**Extract to read**
— Start —
Results and discussion
Psychological security: definition, features, and specifics of interpretation
Security psychology today can definitely be treated as a relatively sustainable, coherent, and holistic system of knowledge which integrates the most relevant layers of modern cognition.
Thanks to dozens of foreign (Bar-Tal, 1991; Beck, 1992; Beck, 1999; Giddens, 1984; Giddens, 1990; Giddens, 1991; Schneier, 2003; Wiever, 1995) and domestic (Baeva & Bordovskaia, 2015; Malakhov, 2013; Zhuravlyov & Tarabrina, 2012; Zoto-va, 2011) researchers, this field of knowledge has become an independent branch of science. The inter-disciplinary character of its subject-matter has been increasingly identified as an overall, multi-dimensional phenomenon which requires system-based and comprehensive research with the help of methods and tools adequate to its content.
That said, considering the general context of modern security psychology, most authors agree that this discipline is still under development as a science.
Arguably, scientific methods of analysis have been formulated, an internally-consistent scholarly language has been constructed, and a basic set of methodological tools for interpretation and analysis has been defined.
However, it must be noted that the discipline's own "language," its specific principles and laws, and its subject matter, are still being concretized and acquiring their categorical content, methodology, and cognitive meaning.
Psychological security is the state of an individual when he/she can satisfy his/ her basic needs for self-preservation and perceive his/her own (psychological) shel-teredness in socium (Zotova, 2011).
Very few people would deny that security, both individual and national, along with international, stands at the top of the international agenda.
Strategies associated with the provision of security are aimed at identifying and preventing threats. The purpose of security can be interpreted variously:
1. Protection of human life.
2. Protection of people from existing threats.
3. Provision of vital rights and freedoms for all people.
4. Creation of political, economic, social, and cultural conditions under which people can live knowing that their rights and freedoms are secured.
The above-mentioned approaches demonstrate that man's security is more likely to be the result of an effective political, economic, social, cultural, and natural environment than of the accomplishment of a set of ministerial directives. But this is only one side of the "coin." On the other hand, society's security is a byproduct of its members' sense of being secure.
The idea of security can be more easily applied to things than to people. Since material values are often replaceable, their safety and security can be increased by means of loss insurance. What comprises the security of individuals cannot be defined so easily. Factors affecting their security — life, health, status, wealth, freedom — are more complicated, and many of them cannot be replaced in the event of their loss. That is why the key to people's wellbeing is the strengthening of their psychological security.
It is worth mentioning that psychological security refers, to a large extent, to hypothetical constructions which are hard to measure. We cannot see "insecurity" except in the cases where people themselves talk about it. Also, we should note that the creation of psychological security is an elaborate and labor-consuming process, and then it can be destroyed by one wrong move, from one breath to the next.
Psychological security embraces conative, cognitive, and emotional constructs which make it possible to treat security as a psychological phenomenon with a standard structure. Hence security can be described as a state of inner peace, confidence, positive attitude, trust, subjective wellbeing, openness, and relaxation.
Many psychological theories, to a lesser or greater extent, address the issue of security by trying to answer these questions: What is the nature of security? What defines a hazard to man? What are the characteristics of man's behavior in risk situations?
— End —
**Requirements**
Resume the passage on psychological security, picking up right after its final sentence.

**Information supplied**
— Start —
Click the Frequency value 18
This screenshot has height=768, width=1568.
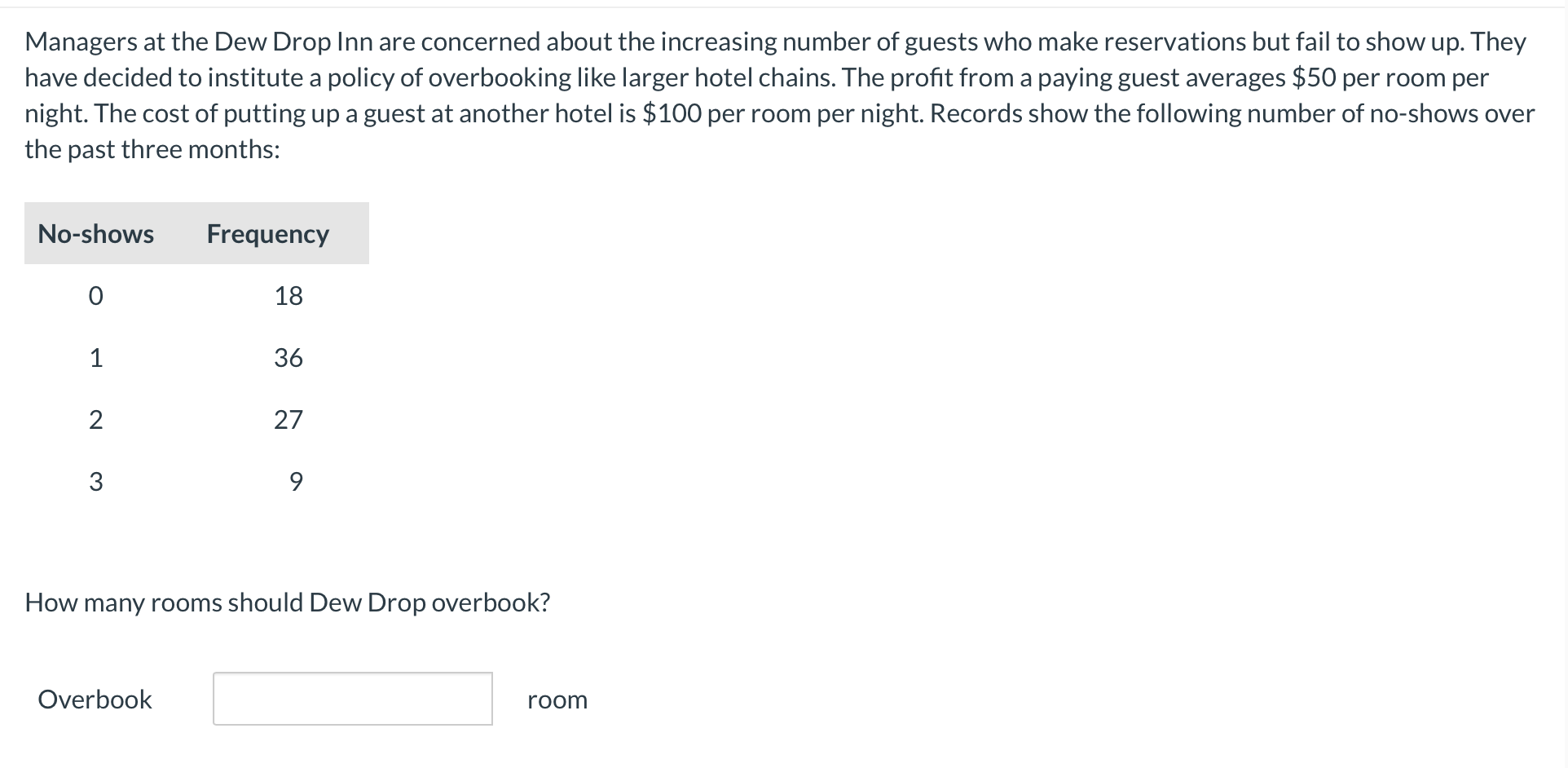click(288, 296)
— End —
**Written response**
Despite the diversity of answers to these questions, some affinity of views can be identified.
First, quite a number of authors agree that security is a dynamic process. At each point in time, we deal with a new type of danger, and as a result, psychological security must constantly be created anew.
Second, the latent character of security should be noted. We strive for it only when a threat to our life, health, or wellbeing appears. In a stable society, the issue of security is not brought up for discussion, as a rule.
Third, a healthy feeling of security is a basic sensation of a normal person. All aspects of human behavior in all spheres of life can be treated in the context of security, and most of our actions are guided by our need for security.
Each of these perspectives raises its own questions, and deals with the security phenomenon under consideration from a specific angle, identifying certain criteria, levels, and notions of security.
Within the framework of our review, we believe that scholars should focus on the following orientations toward the psychological connotations of security:
A definition of security with regard to risk perception.
Some researchers assume that the sense of security/insecurity reflects a presentiment of risk or danger, a risk or danger that can or cannot happen, and a feeling about the situation's manageability (Cong & An, 2004).
Since the middle of the 1990s the concepts of the "risk society" (Beck, 1992) and "global risk society" (Beck, 1999; Beck, 2011) have arisen in both the social sciences and international relations (see Brauch, 2011). Many disciplines have aimed at risk analysis. Although risk calculations as a function of probability — i.e., whether the event can occur in fact — belong to the field of natural sciences, people's reactions to risk situations belong to the area of psychology (Renn et al., 2007). So, Lofstedt and Frewer argued that people's reactions to dangers depend on their knowledge and experience (Lofstedt & Frewer, 1998).
U. Beck (Beck, 1992) claimed that risk increases along with technological complexity. His theory of the "risk society" posed the problem of risk in the context of the theory of modernity, focusing mainly on technical hazards and, to a lesser extent, on social actions. W. Bonfi (Bonfi, 1995, pp. 18-19) assumed that risks should be analyzed in the context of the social construction of uncertainties. Although uncertainties about dangers exist irrespective of man's actions, uncertainties associated with risks include intentions as well as actions. Therefore, risks often result
from decisions made under uncertainty. Since complete confidence can hardly be achieved, Llewllyn (see Brauch, 2011) states that "risk and uncertainty are integral to human behavior." "Uncertainty arises when the future is unknown." Consequently, risk analysis is applied to situations with indefinite results.
Based on Ronald Laing's interpretation of ontological defenselessness, E. Giddens put forward the term ontological security (Giddens, 1984; Giddens, 1991), which he saw as the product of the modern era — times of uncertainty and upheavals.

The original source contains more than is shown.